In the ancient Indian literature, cow is a symbol of earth or land. Thus the myth mentioned above simply means that, these tribes gathered for the protection of sage Vasistha's land against the army of king Viswamitra.

List of provinces of Bharata Varsha (Ancient India)[edit]

Chapter (6:9) of Mahabharata mentions about the kingdoms and provinces of ancient India (Bharata Varsha). In this list we found mention of Keralas two times, on along with many north Indian kingdoms like Videha and Magadha and the other along with South Indian kingdoms like the Dravidas, the Mushikas, Karanatakas, the Mahishakas the Cholas etc.

Keralas in North India:- .....the Aswakas, the Pansurashtras, the Goparashtras, and the Karityas; the Adhirjayas, the Kuladyas, the Malla-Rashtras, the Keralas, the Varatrasyas, the Apavahas, the Chakras, the Vakratapas, the Sakas; the Videhas, the Magadhas.

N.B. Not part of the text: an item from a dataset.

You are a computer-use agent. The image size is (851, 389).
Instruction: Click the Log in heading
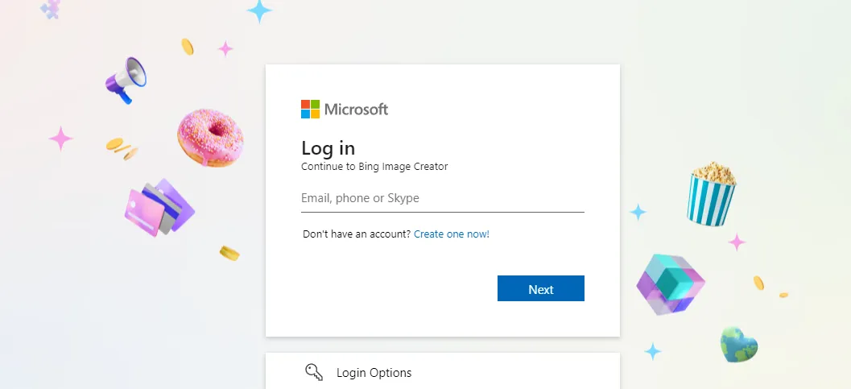click(x=328, y=148)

Keralas in South India:- There are other kingdoms in the south. They are the Dravidas, the Keralas, the Prachyas, the Mushikas, and the Vanavashikas; the Karanatakas, the Mahishakas, the Vikalpas, and also the Mushakas; the Jhillikas, the Kuntalas, the Saunridas, and the Nalakananas; the Kankutakas, the Cholas, and the Malavayakas; the Samangas, the Kanakas, the Kukkuras, and the Angara-marishas; the Samangas, the Karakas, the Kukuras, the Angaras, the Marishas.

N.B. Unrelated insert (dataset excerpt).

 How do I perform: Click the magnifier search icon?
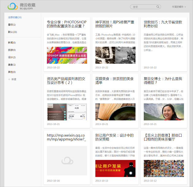coord(158,7)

Sahadevas military campaign[edit]

  • Mahabharata, Book 2, Chapter 30

Sahadeva vanquished and brought under his subjection numberless kings of the Mlechchha tribe living on the sea coast, and the Nishadas and the cannibals and even the Karnapravarnas, and those tribes also called the Kalamukhas who were a cross between human beings and Rakshasas, and the whole of the Cole mountains, and also Surabhipatna, and the island called the Copper island, and the mountain called Ramaka. He, having brought under subjection king Timingila, conquered a wild tribe known by the name of the Kerakas who were men with one leg (probably mentioning about people living along with the trees with one trunk i.e. the coconut tree).

He also conquered the town of Sanjayanti and the country of the Pashandas and the Karanatakas by means of his messengers alone, and made all of them pay tributes to him. The hero brought under his subjection and exacted tributes from the Paundrayas and the Dravidas along with the Udra-Keralas and the Andhras and the Talavanas (Telingas?), the Kalingas and the Ushtrakarnikas, and also the delightful city of Atavi and that of the Yavanas. Having arrived at the sea-shore, he then dispatched messengers unto the illustrious Vibhishana (of Lanka), the grandson of Pulastya.

Keralas role in the Kurukshetra War[edit]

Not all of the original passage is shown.